# Myers Brigss ML Project: RandomForest Model

### Imports & Dependencies

In [1]:
import pandas as pd
import numpy as np
import os
import re

In [2]:
# import the cleaned df
cleaned_df = pd.read_csv('../../Resources/data/cleaned_mbti.csv', index_col=0)
cleaned_df.head()

Unnamed: 0,type,posts,http_count,no_url,text
0,INFJ,'http://www.youtube.com/watch?v=qsXHcwe3krw|||...,24,' and intj moments sportscenter not top ten...,and intj moments sportscenter not top ten p...
1,ENTP,'I'm finding the lack of me in these posts ver...,10,'I'm finding the lack of me in these posts ver...,i m finding the lack of me in these posts very...
2,INTP,'Good one _____ https://www.youtube.com/wat...,5,"'Good one _____ course, to which I say I k...",good one course to which i say i kn...
3,INTJ,"'Dear INTP, I enjoyed our conversation the o...",2,"'Dear INTP, I enjoyed our conversation the o...",dear intp i enjoyed our conversation the ot...
4,ENTJ,'You're fired.|||That's another silly misconce...,6,'You're fired.|||That's another silly misconce...,you re fired that s another silly misconcepti...

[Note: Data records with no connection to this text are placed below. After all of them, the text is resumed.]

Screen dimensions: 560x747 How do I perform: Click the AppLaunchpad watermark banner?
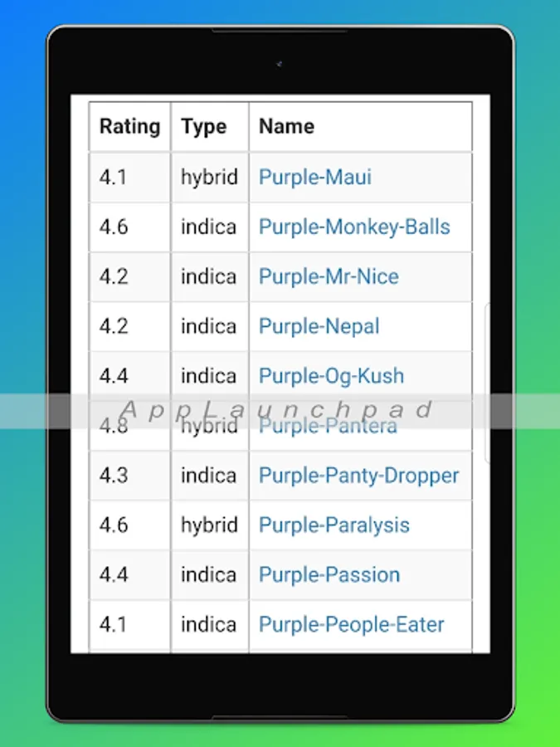pyautogui.click(x=280, y=411)
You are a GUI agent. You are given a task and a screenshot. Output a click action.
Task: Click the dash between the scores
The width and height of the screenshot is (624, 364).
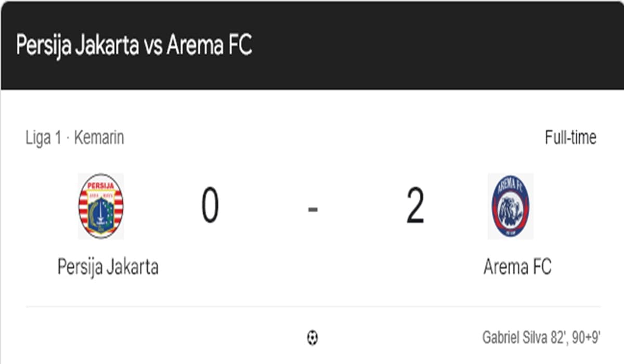point(313,210)
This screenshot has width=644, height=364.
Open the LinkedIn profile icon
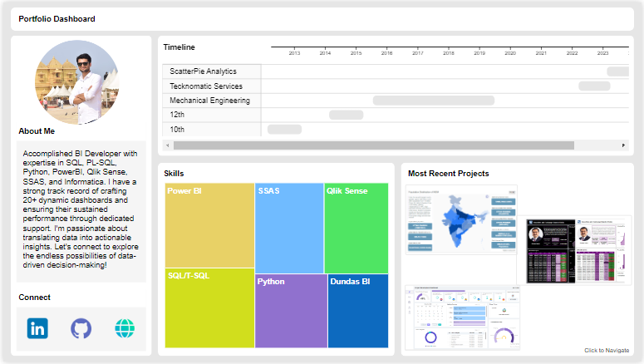[37, 328]
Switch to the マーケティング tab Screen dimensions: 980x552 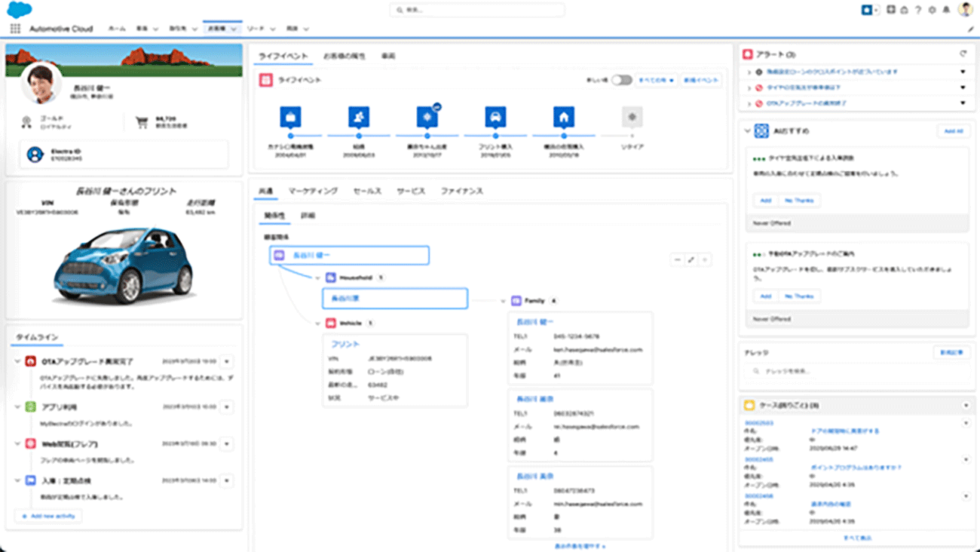pyautogui.click(x=312, y=191)
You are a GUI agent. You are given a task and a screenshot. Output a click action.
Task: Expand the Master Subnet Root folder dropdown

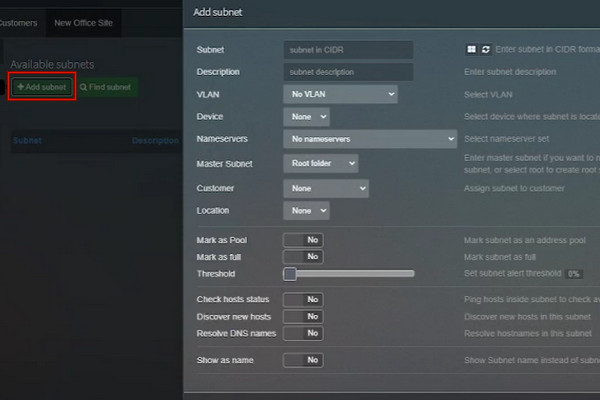321,163
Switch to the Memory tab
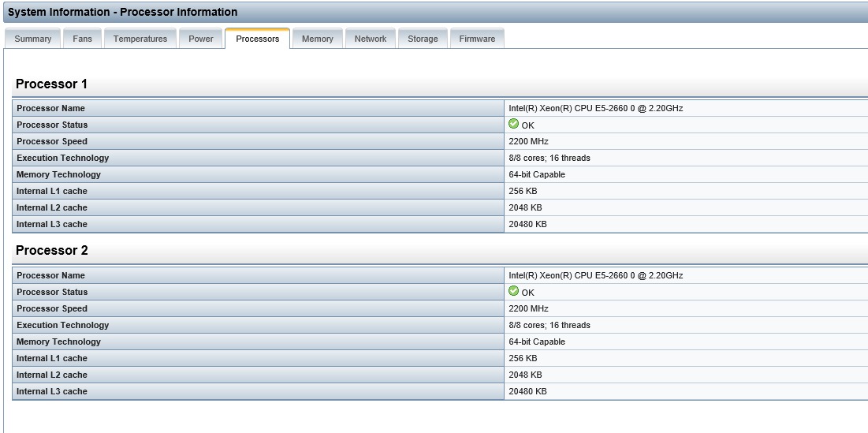This screenshot has width=868, height=433. click(318, 39)
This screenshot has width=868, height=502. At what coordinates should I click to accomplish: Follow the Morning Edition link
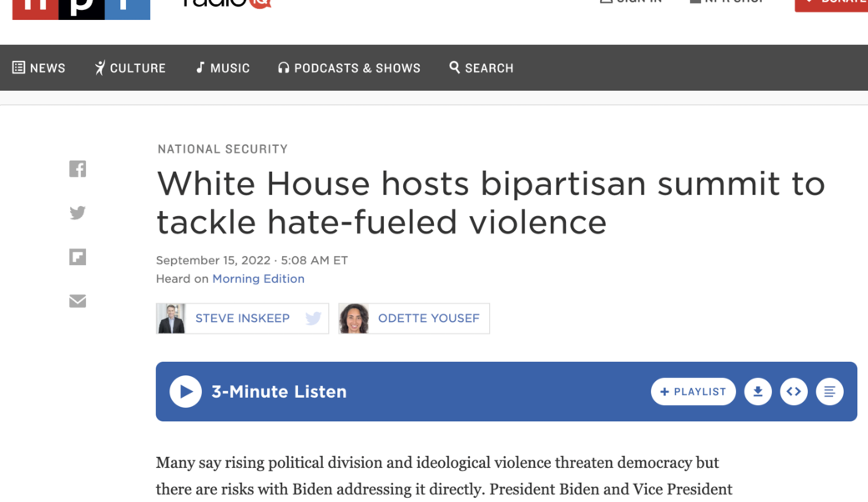click(x=258, y=279)
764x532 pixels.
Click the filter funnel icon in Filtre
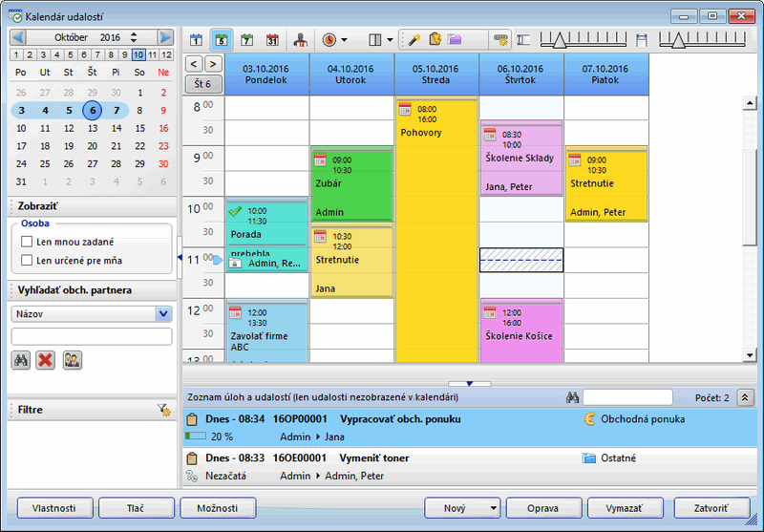click(162, 410)
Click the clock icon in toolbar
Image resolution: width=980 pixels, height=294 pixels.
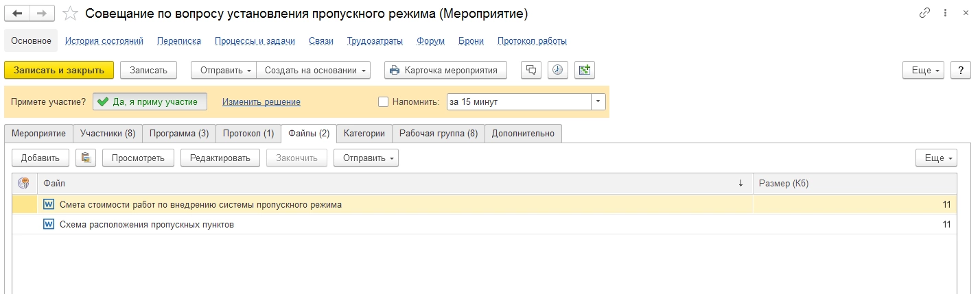coord(558,70)
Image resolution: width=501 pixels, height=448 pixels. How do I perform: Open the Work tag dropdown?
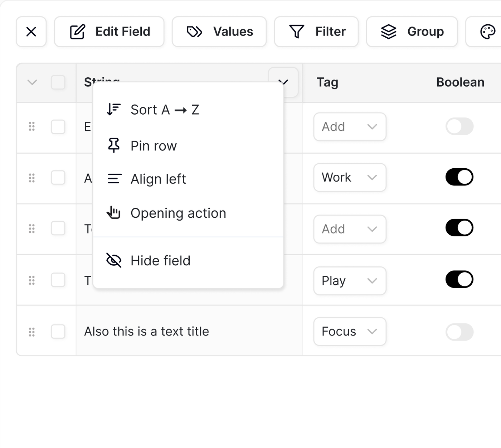[x=350, y=178]
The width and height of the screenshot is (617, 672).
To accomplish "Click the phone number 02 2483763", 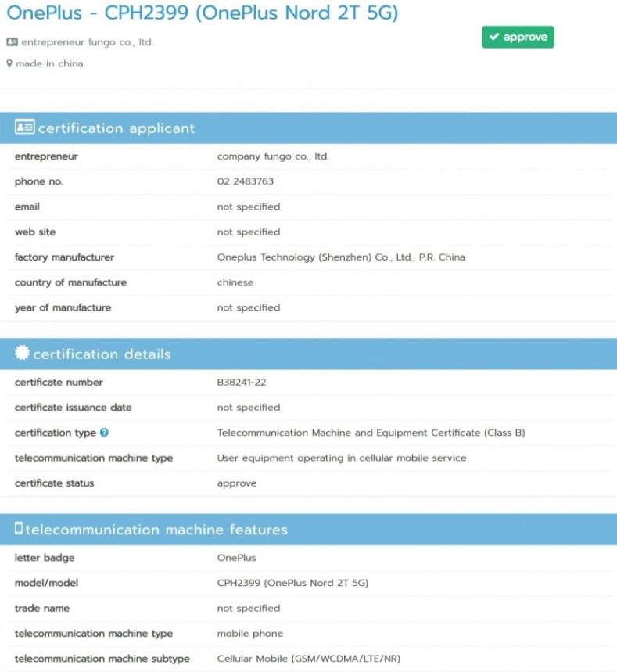I will [245, 181].
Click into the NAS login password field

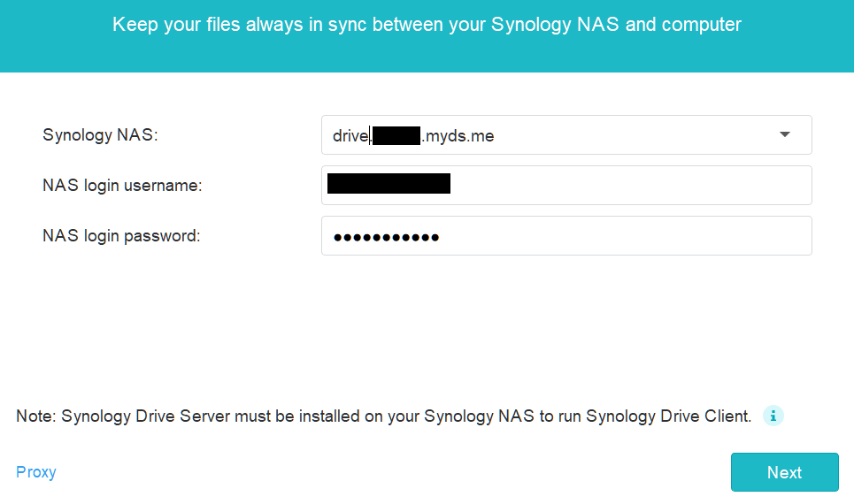(566, 236)
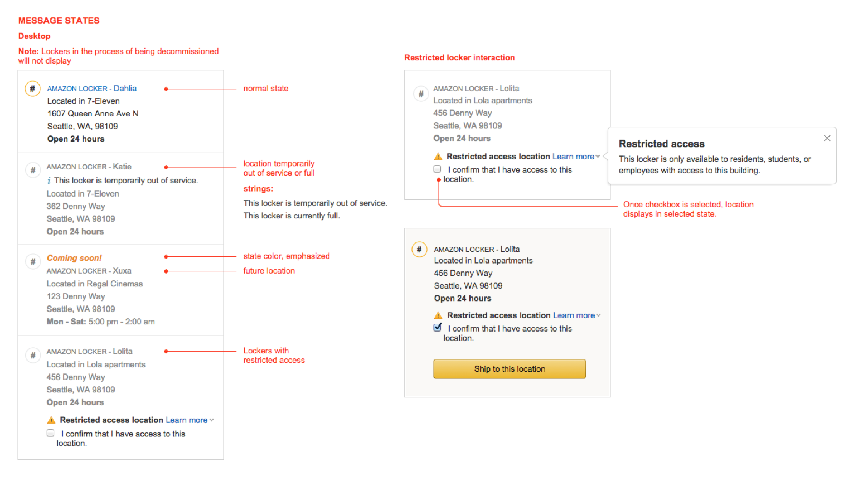
Task: Click hash icon of greyed Lolita card with popover
Action: pos(420,94)
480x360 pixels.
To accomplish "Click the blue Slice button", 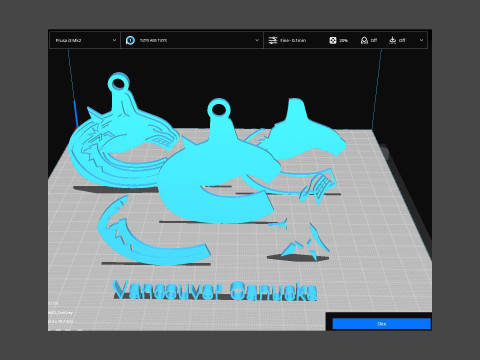I will pyautogui.click(x=381, y=324).
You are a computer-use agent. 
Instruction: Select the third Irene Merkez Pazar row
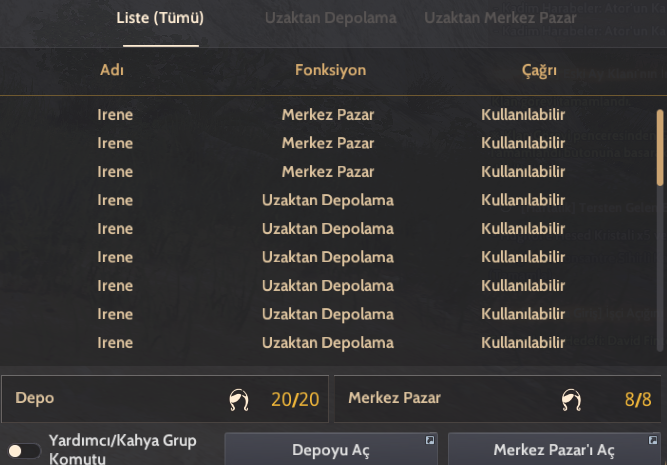[x=328, y=171]
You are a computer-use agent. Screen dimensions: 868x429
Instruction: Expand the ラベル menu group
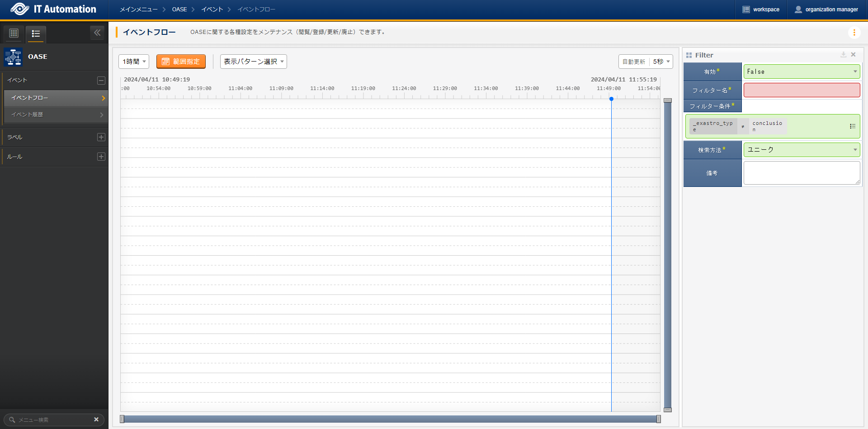coord(101,137)
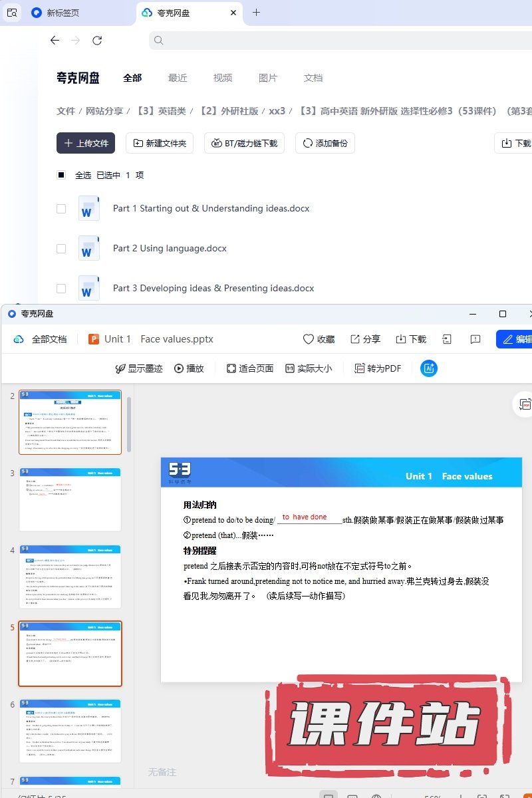Open the blue AI assistant icon
The image size is (532, 798).
pyautogui.click(x=429, y=368)
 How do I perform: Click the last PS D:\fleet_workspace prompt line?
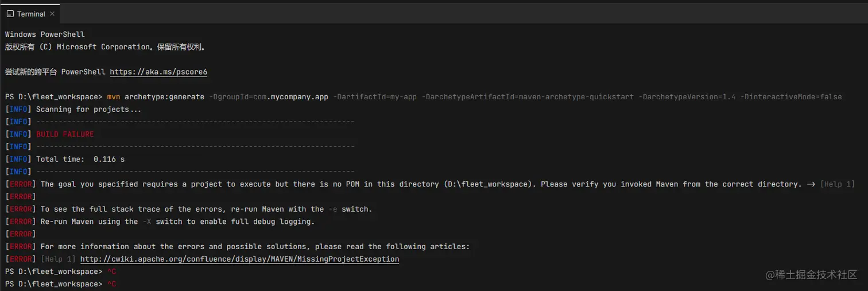pos(53,284)
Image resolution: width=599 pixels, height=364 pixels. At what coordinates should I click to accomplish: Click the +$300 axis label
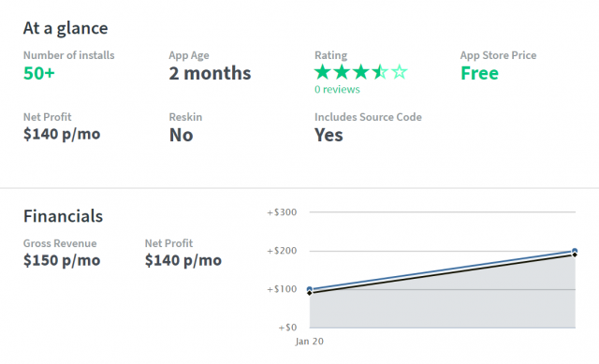[x=282, y=212]
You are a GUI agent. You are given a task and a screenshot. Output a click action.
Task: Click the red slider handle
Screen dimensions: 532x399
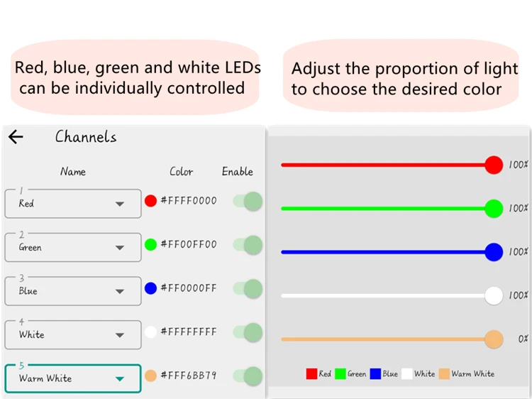point(494,165)
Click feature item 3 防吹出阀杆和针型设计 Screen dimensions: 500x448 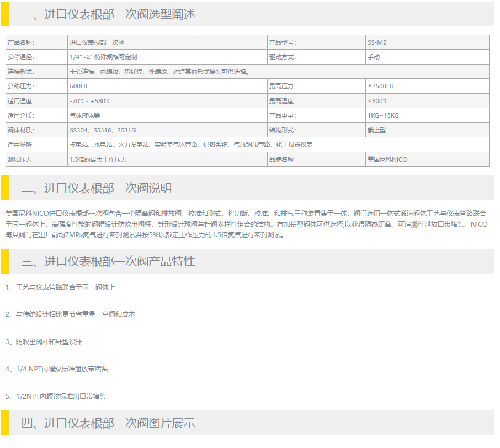pos(44,342)
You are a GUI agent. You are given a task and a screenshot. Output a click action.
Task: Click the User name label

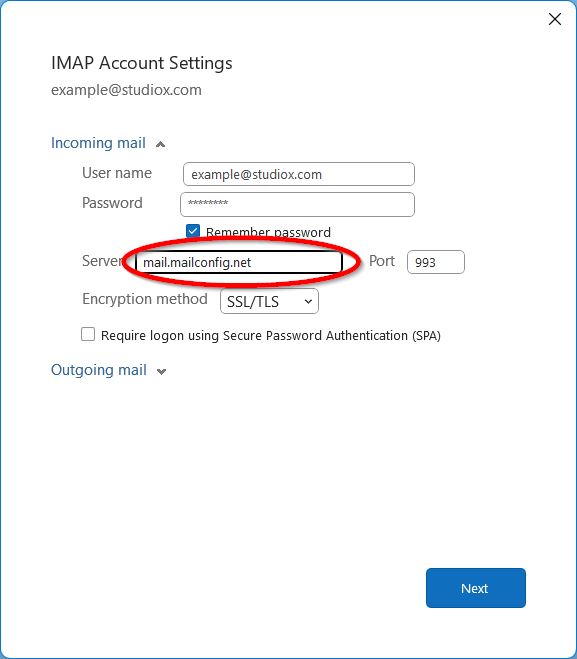coord(117,173)
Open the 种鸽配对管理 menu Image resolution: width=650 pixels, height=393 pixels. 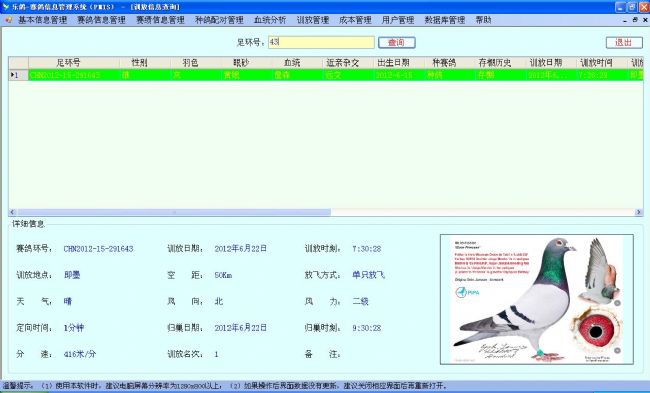(219, 20)
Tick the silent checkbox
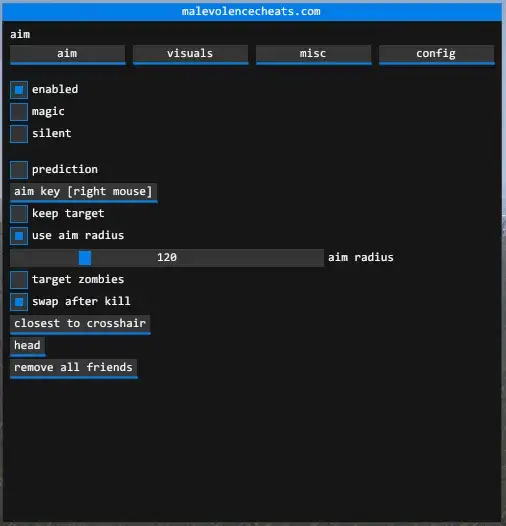506x526 pixels. point(19,134)
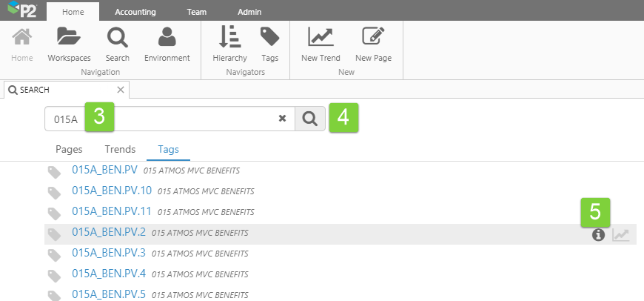Image resolution: width=644 pixels, height=301 pixels.
Task: Show info for 015A_BEN.PV.2 tag
Action: tap(598, 235)
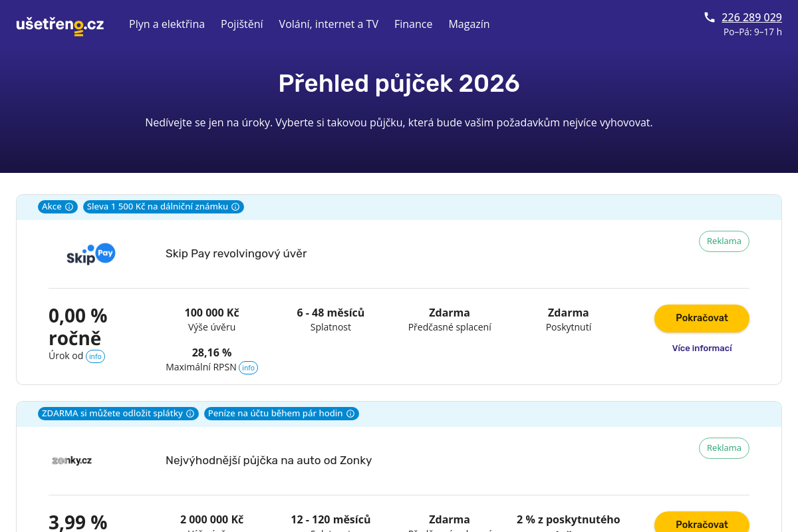This screenshot has width=798, height=532.
Task: Click Pokračovat for Skip Pay loan
Action: 702,318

### Split into 4 dataframes for each boolean dimension

In [3]:
from sklearn.preprocessing import LabelEncoder
le = LabelEncoder()

In [4]:
E_I_df = cleaned_df.copy()
E_I_df['E-I'] = cleaned_df["type"].str.extract('(.)[N,S]',1)
E_I_df['Encoded'] = le.fit_transform(E_I_df['E-I'])
E_I_df = E_I_df[['Encoded', 'E-I', 'type', 'text']]
E_I_df.head()

Unnamed: 0,Encoded,E-I,type,text
0,1,I,INFJ,and intj moments sportscenter not top ten p...
1,0,E,ENTP,i m finding the lack of me in these posts very...
2,1,I,INTP,good one course to which i say i kn...
3,1,I,INTJ,dear intp i enjoyed our conversation the ot...
4,0,E,ENTJ,you re fired that s another silly misconcepti...


In [5]:
N_S_df = cleaned_df.copy()
N_S_df['N-S'] = cleaned_df["type"].str.extract('[E,I](.)[F,T]',1)
N_S_df['Encoded'] = le.fit_transform(N_S_df['N-S'])
N_S_df = N_S_df[['Encoded', 'N-S', 'type', 'text']]
N_S_df.head()

Unnamed: 0,Encoded,N-S,type,text
0,0,N,INFJ,and intj moments sportscenter not top ten p...
1,0,N,ENTP,i m finding the lack of me in these posts very...
2,0,N,INTP,good one course to which i say i kn...
3,0,N,INTJ,dear intp i enjoyed our conversation the ot...
4,0,N,ENTJ,you re fired that s another silly misconcepti...


In [6]:
T_F_df = cleaned_df.copy()
T_F_df['T-F'] = cleaned_df["type"].str.extract('[N,S](.)[J,P]',1)
T_F_df['Encoded'] = le.fit_transform(T_F_df['T-F'])
T_F_df = T_F_df[['Encoded', 'T-F', 'type', 'text']]
T_F_df.head()

Unnamed: 0,Encoded,T-F,type,text
0,0,F,INFJ,and intj moments sportscenter not top ten p...
1,1,T,ENTP,i m finding the lack of me in these posts very...
2,1,T,INTP,good one course to which i say i kn...
3,1,T,INTJ,dear intp i enjoyed our conversation the ot...
4,1,T,ENTJ,you re fired that s another silly misconcepti...


In [7]:
J_P_df = cleaned_df.copy()
J_P_df['J-P'] = cleaned_df["type"].str.extract('[F,T](.)',1)
J_P_df['Encoded'] = le.fit_transform(J_P_df['J-P'])
J_P_df = J_P_df[['Encoded', 'J-P', 'type','text']]
J_P_df.head()

Unnamed: 0,Encoded,J-P,type,text
0,0,J,INFJ,and intj moments sportscenter not top ten p...
1,1,P,ENTP,i m finding the lack of me in these posts very...
2,1,P,INTP,good one course to which i say i kn...
3,0,J,INTJ,dear intp i enjoyed our conversation the ot...
4,0,J,ENTJ,you re fired that s another silly misconcepti...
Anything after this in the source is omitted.